*Textauszug*
________________________________________
These 5: Repositorien dienen als Knotenpunkte für eine übergreifende Vernetzung
Der Nachweis sowie die Einbindung von in Repositorien gespeicherten Objekten in umfassende Kontexte wie institutionelle und (inter)disziplinäre Informationsangebote sind unabdingbar. Repositorenbetreiber sind gefordert die Bereitstellung und Verbreitung von Objekten zu garantieren. Neben dem klassischen Harvesting-Ansatz kommt dabei semantischen Technologien wie Linked Open Data wesentliche Bedeutung zu.
________________________________________
*Bereitgestellte Daten*
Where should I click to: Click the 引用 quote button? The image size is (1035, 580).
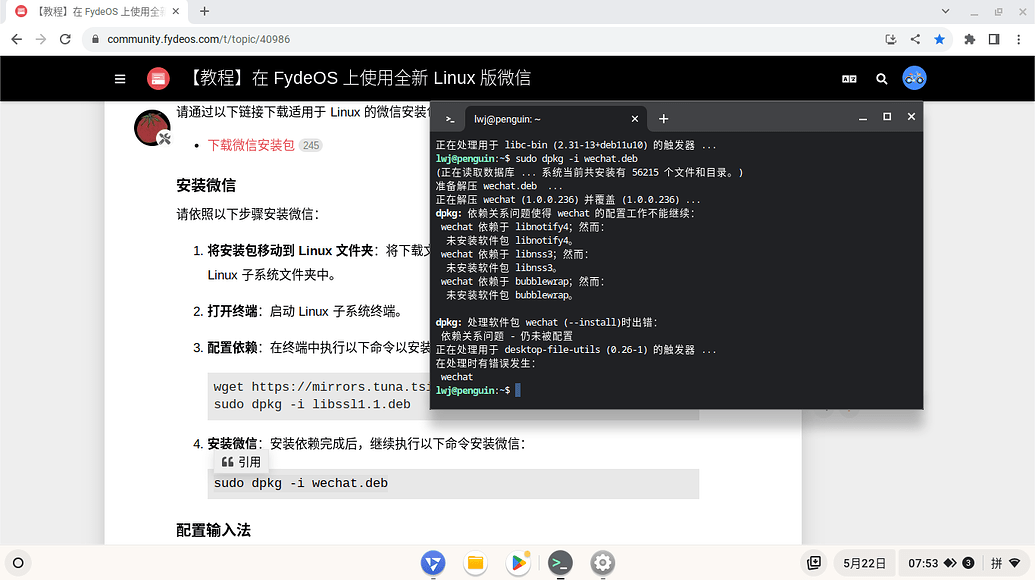tap(240, 461)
________________________________________
*Aufgaben*
a) Beantworten Sie anhand des Textabschnitts zu Repositorien die folgenden Fragen:
(i) Als was dienen Repositorien laut der Überschrift?
(ii) Was sollen Repositorenbetreiber garantieren?
(iii) Welche semantische Technologie wird neben dem klassischen Harvesting-Ansatz als bedeutsam genannt?
b) Benennen Sie im Textabschnitt zu Repositorien „Objekten“ in „Ressourcen“ um, und geben Sie dabei die Passage beginnend bei „These 5: Repositorien“ und endend mit „wesentliche Bedeutung zu.“ wieder.
c) Setzen Sie den Textabschnitt zu Repositorien im Anschluss an seinen letzten Satz fort.
Die Zeilen werden zur Bearbeitung nicht benötigt.

*Lösungen*
a)
(i) Als Knotenpunkte für eine übergreifende Vernetzung.
(ii) Die Bereitstellung und Verbreitung von Objekten.
(iii) Linked Open Data.

b)
These 5: Repositorien dienen als Knotenpunkte für eine übergreifende Vernetzung
Der Nachweis sowie die Einbindung von in Repositorien gespeicherten Ressourcen in umfassende Kontexte wie institutionelle und (inter)disziplinäre Informationsangebote sind unabdingbar. Repositorenbetreiber sind gefordert die Bereitstellung und Verbreitung von Ressourcen zu garantieren. Neben dem klassischen Harvesting-Ansatz kommt dabei semantischen Technologien wie Linked Open Data wesentliche Bedeutung zu.

c)
These 6: Repositorien dienen als Rückgrat des Forschungsprozesses
Im Publikationskreislauf haben Repositorien bereits ihre feste Position. Zunehmend spielen sie auch bei der ganzheitlichen Betrachtung des Forschungsprozesses eine wichtigere Rolle. Das vielfach betonte Zusammenspiel von Texten, Grafiken, Forschungsdaten und anderer Objekte bedarf Repositorien, die eine Vernetzung der Objekte beispielsweise im Sinne einer Integration von Forschungsdaten und Publikationen oder der Bereitstellung von Objekten im Sinne einer Infrastrukturkomponente für Virtuelle Forschungsumgebungen unterstützen.